--- Start ---

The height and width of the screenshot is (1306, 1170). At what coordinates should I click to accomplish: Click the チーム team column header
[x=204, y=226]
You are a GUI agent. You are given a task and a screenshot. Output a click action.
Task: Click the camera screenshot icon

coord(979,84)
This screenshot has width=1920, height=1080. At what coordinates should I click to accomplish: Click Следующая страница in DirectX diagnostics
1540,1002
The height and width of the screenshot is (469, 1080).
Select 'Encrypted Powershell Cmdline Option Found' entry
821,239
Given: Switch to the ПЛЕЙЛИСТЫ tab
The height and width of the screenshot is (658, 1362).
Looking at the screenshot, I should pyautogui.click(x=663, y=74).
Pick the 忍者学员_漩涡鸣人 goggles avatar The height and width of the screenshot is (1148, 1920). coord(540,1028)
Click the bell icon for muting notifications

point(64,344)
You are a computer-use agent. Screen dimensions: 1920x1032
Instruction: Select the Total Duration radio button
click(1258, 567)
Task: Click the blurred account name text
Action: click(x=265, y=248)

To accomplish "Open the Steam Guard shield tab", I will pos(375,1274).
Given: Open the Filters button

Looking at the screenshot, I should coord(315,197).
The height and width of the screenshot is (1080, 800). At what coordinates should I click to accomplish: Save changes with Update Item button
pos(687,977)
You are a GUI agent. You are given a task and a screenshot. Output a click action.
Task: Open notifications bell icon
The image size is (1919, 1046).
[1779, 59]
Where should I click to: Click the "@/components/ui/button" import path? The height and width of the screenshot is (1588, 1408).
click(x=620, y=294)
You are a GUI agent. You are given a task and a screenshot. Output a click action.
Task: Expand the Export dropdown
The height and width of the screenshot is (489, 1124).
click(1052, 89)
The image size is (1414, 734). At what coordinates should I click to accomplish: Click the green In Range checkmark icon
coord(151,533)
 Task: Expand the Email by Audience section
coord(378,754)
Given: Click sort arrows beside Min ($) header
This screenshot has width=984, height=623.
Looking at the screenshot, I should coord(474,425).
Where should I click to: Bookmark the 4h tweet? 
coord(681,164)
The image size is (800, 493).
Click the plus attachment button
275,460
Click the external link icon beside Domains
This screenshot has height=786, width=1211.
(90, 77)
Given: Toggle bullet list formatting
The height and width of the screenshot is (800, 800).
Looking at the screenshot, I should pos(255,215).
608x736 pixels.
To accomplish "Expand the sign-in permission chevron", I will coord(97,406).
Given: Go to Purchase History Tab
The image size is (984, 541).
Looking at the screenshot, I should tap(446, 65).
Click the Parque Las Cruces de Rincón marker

--- End ---

● Short problem
Copy everything from the start of the data down to the line containing "[x=204, y=226]", changing "column header" to "column heading" and leaving all else as it is. Give only those lines.

● In response
The height and width of the screenshot is (1306, 1170). At what coordinates should I click to accomplish: Click the チーム team column heading
[x=204, y=226]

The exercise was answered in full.